Never underestimate the power of teleports.  I should hope that I've utilized the SHB's Guide, or at least a few permenant dimensional locks to ward against the enemy simply scrying our fortress,  opening a teleport circle inside, and sending in a few thousand soldiers that could give a rat's eye about our night attacks and defenses.  Leave one heavily defended room un_Lock_ed for the purposes of the our own teleports and summonings.

What's good for the goose is good for the gander, but luckily for me, I strongly doubt my foes have the resources to drop dimensional anchors all over their armies every day.  I would take advantage of that and my giants', vampires', and werewolves' darkvision to absolutely run amok in the enemy camps at night.  Bring along one of those 20th level cloud giant wizards to teleport circle us back and voila, the enemy will never sleep well again.  Don't forget those handy druids and clerics with their mass army-slaying spells.

That done, I would then have a series of Move Earths cast around the fortress to create a terrain that divides the enemy's ranks and leaves them open to aerial assaults in the form of either hails of arrows from the battlements, and/or spells from _Fly_ing casters.  I'm thinking deep, rolling ravines that lead out from the fortress that are about 50-100' wide.

Yet it's all for naught if a single caster manages to get close enough to cast Earthquake, Storm of Vengence, or Control Weather.  So invest in some of the Eye Golems from the BoEM2 and place them liberally in a grid around the fortress.  *Slay all Wildlife* in the area.  Our manticores and chimeras should always be on the wing in rotating shifts to take down any birds that happen to fly over.  Or use permenant Control Winds in the skies to keep flying creatures out entirely.
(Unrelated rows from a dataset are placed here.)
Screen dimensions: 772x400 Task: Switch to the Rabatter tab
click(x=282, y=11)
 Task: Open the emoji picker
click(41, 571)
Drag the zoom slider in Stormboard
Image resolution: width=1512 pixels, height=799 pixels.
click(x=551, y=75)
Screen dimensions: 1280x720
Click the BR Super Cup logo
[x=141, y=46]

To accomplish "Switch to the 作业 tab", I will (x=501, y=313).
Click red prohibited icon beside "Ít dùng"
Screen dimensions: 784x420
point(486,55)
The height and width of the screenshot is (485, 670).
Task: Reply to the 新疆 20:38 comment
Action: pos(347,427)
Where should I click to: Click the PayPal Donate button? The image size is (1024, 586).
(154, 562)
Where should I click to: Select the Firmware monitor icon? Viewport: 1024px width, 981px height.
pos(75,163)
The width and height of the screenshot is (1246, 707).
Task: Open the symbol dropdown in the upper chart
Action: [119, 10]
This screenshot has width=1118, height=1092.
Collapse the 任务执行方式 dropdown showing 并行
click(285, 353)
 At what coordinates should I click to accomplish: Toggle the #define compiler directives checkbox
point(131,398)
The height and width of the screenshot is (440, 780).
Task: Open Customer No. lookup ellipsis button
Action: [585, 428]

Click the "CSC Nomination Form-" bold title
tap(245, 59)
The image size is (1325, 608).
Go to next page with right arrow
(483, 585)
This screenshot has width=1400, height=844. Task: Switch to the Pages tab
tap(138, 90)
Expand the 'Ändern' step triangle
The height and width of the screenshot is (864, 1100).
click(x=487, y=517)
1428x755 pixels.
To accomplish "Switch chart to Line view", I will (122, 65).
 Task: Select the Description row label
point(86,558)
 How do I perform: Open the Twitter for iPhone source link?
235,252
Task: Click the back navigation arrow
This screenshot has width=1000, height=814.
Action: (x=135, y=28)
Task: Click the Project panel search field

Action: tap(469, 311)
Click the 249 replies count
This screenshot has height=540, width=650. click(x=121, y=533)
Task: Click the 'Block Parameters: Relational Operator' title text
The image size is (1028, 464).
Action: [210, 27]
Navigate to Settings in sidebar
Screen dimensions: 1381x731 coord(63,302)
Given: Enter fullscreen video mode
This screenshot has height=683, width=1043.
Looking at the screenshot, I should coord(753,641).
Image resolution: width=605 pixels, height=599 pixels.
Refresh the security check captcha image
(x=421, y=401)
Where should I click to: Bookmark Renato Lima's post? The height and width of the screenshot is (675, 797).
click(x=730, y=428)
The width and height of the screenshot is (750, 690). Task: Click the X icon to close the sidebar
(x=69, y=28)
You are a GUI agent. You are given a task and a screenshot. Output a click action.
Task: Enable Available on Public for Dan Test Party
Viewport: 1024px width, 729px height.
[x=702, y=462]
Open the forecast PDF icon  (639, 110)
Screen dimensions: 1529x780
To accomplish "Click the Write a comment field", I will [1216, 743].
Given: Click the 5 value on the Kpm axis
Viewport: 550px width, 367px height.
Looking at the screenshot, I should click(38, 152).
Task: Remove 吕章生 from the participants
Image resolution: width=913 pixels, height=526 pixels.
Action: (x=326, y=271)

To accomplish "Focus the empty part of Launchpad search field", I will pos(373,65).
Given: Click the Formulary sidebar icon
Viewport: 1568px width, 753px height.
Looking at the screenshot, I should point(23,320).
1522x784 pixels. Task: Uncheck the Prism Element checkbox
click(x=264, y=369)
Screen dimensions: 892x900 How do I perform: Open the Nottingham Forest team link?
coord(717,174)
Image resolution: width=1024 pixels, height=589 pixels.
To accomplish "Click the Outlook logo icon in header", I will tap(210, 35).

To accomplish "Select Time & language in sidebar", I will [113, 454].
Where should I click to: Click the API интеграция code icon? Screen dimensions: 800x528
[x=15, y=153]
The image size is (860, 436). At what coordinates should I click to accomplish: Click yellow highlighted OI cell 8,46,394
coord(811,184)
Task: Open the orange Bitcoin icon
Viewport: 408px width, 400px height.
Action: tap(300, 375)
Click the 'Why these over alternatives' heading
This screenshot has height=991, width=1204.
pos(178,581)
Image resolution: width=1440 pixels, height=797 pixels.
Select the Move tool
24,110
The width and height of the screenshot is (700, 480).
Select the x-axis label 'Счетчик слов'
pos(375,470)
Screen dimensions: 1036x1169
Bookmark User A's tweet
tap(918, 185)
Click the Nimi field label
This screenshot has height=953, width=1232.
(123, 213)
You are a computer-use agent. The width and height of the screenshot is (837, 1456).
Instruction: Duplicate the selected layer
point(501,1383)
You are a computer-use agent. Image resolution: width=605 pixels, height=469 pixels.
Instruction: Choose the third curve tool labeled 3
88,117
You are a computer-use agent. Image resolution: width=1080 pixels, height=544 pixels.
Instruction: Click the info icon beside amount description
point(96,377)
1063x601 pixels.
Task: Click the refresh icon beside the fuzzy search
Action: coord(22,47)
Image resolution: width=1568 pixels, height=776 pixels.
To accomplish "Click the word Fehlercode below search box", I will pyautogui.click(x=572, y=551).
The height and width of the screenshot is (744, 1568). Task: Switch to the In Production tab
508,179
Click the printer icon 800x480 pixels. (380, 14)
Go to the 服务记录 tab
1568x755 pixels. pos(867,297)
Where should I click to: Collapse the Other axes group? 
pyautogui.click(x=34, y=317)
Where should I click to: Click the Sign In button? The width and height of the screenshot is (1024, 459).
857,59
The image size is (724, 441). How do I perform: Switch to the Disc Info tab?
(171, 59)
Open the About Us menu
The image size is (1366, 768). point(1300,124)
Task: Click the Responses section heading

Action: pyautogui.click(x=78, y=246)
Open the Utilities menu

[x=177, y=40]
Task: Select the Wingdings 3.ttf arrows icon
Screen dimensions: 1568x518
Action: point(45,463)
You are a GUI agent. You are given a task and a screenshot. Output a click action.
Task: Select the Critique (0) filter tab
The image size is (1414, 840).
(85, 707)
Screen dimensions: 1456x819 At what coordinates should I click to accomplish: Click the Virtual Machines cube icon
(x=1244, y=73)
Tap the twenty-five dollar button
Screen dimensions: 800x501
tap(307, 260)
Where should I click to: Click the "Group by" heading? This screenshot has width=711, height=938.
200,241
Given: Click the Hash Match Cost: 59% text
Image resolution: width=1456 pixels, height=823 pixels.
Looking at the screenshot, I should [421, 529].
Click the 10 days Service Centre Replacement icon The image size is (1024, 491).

That still leaves the glaring weakness of underground assaults.  I'd have the high level clerics use a few Planar Ally spells to Call up an army of earth elementals or perferably Elder Xorns.   They can live in the ground beneath and surrounding the fortress, but are instructed to kill *anything* that is burrowing, and inform the clerics of the enemy's presence.  But I wouldn't envy the cost those clerics would pay for such a service.  

Use Sendings, Whispering Winds, and Messages when appropriate to keep up communication.  The upper lords and elite guards should be Mindlinked or Rary's Telepathic Bonded during sieges (assuming the enemy gets that far).

An army as huge as my enemy's can teleport circle right inside the city and no number of defenses can keep them out.  I pity cities in D&D for that very reason.  However, if I were to have agents who could speed word back the fortress should happen, my regular standing army could teleport circle into their midst and the battle would be joined in the streets without ranks or order.  No commander wants that, but such a situation favors the defender and I am confident that my forces could outmatch theirs in such a confrontation.  Not to mention Koben-Charrak ought to have its own city guard who could fend the intruders off for a few minutes.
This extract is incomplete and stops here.